Within the records, which lines hold the string "Birthdays"? Report each one by copying it.

■ ■ ■

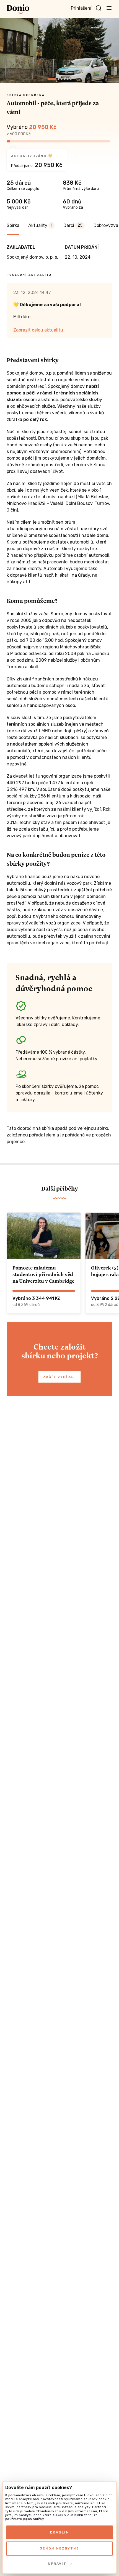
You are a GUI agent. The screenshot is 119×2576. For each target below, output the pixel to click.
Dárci (72, 225)
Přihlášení (81, 8)
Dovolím (59, 2532)
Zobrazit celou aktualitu (38, 330)
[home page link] (18, 9)
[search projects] (98, 8)
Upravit (57, 2564)
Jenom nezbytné (59, 2548)
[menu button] (109, 7)
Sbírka (13, 225)
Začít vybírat (59, 1377)
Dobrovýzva (106, 225)
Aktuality (40, 225)
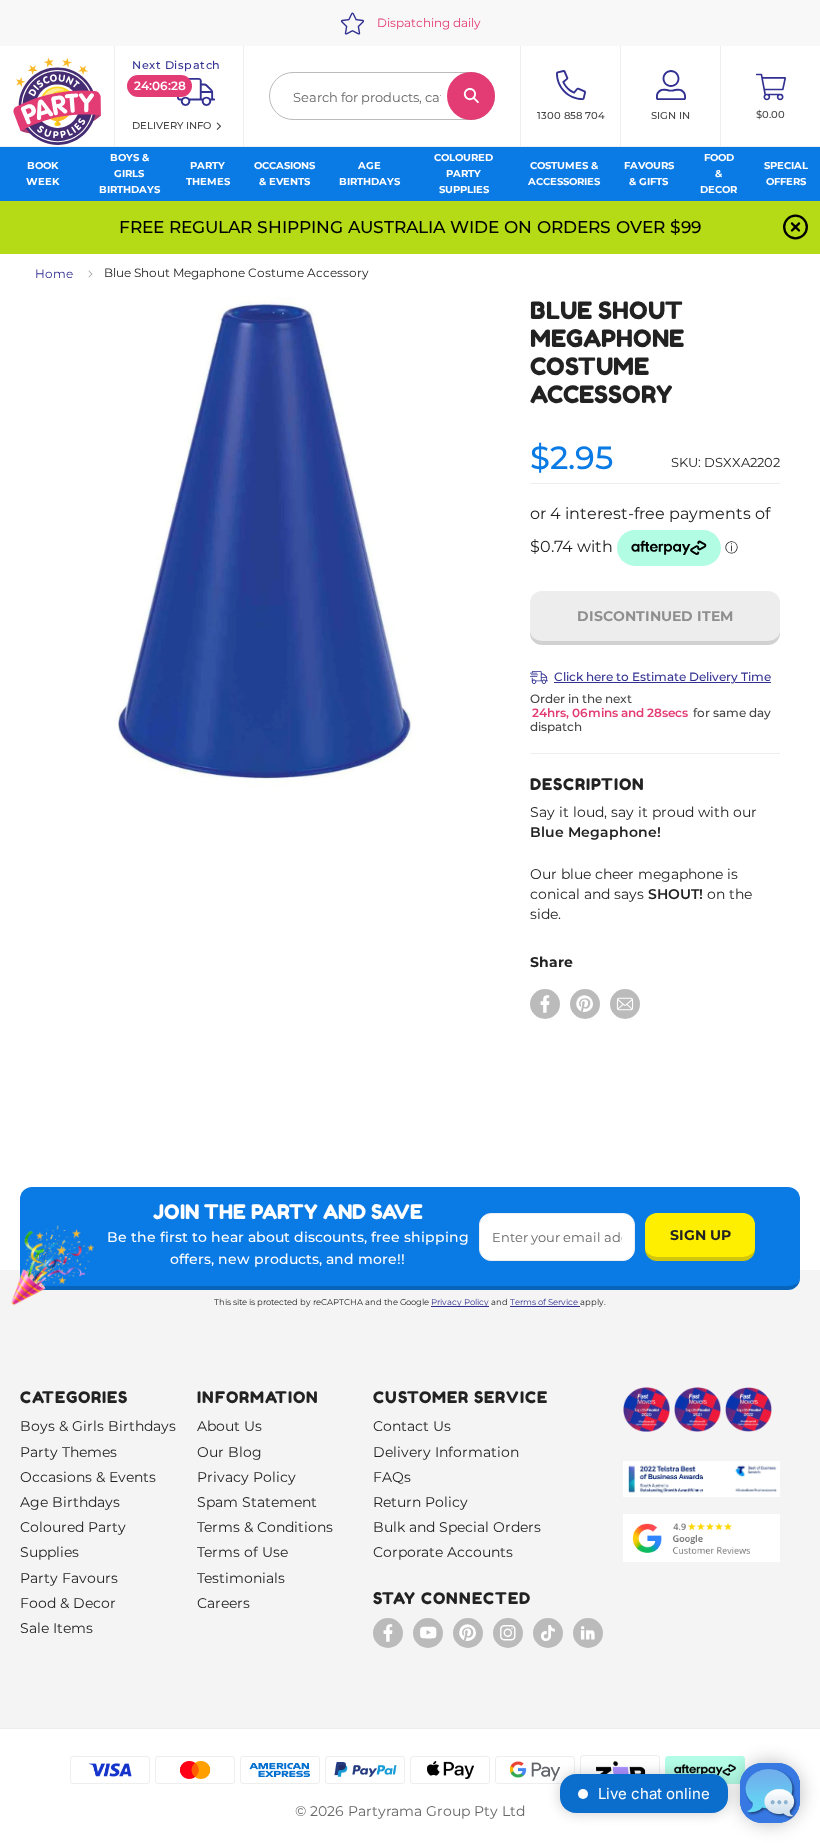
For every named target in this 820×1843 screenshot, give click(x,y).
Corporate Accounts (443, 1552)
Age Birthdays (70, 1502)
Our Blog (229, 1452)
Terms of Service (544, 1302)
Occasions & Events (88, 1477)
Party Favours (69, 1578)
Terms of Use (242, 1552)
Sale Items (56, 1628)
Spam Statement (257, 1502)
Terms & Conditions (265, 1527)
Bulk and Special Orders (457, 1527)
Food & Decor (68, 1603)
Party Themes (68, 1452)
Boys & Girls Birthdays (98, 1426)
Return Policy (420, 1502)
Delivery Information (446, 1452)
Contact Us (412, 1426)
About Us (229, 1426)
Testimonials (241, 1578)
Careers (223, 1603)
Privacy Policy (460, 1302)
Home (54, 273)
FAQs (392, 1477)
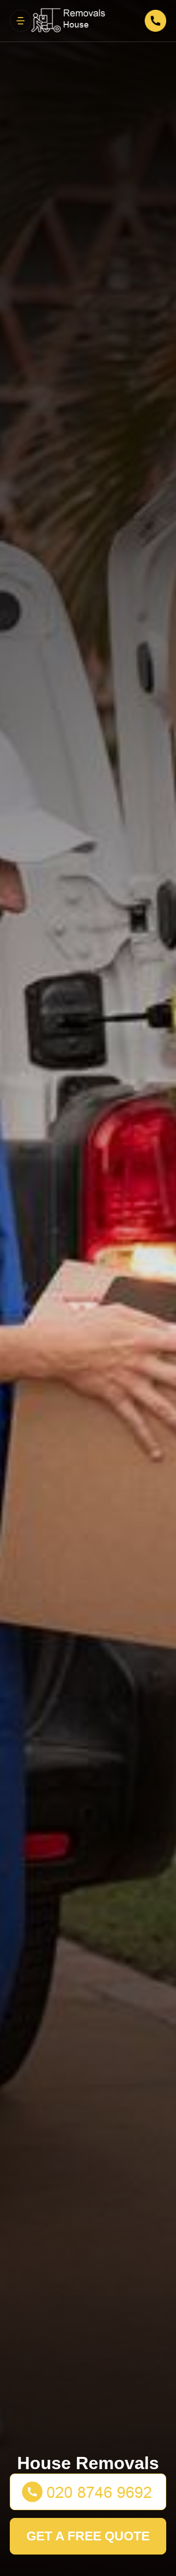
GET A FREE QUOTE (88, 2536)
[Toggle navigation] (20, 20)
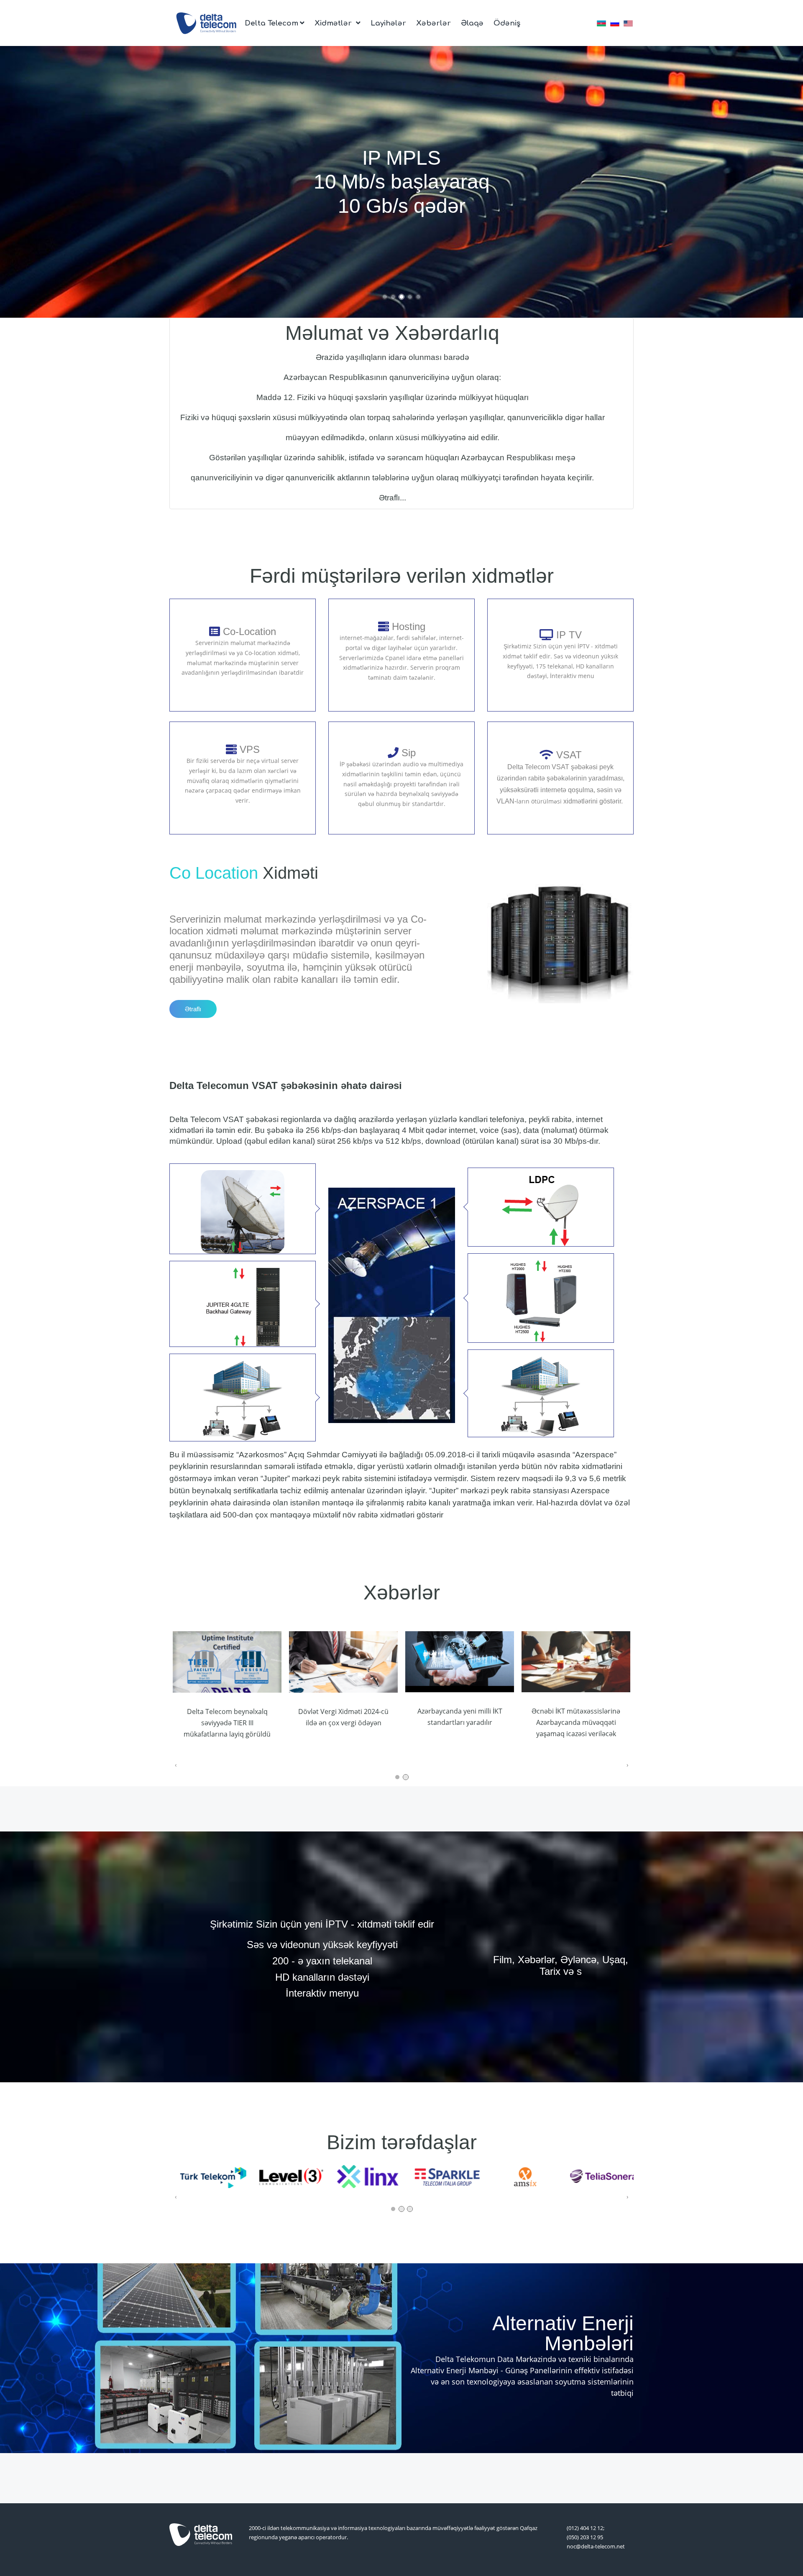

■ ■ ■

# Solution for this problem:
Age Birthdays (70, 1502)
Boys & Girls Birthdays (98, 1426)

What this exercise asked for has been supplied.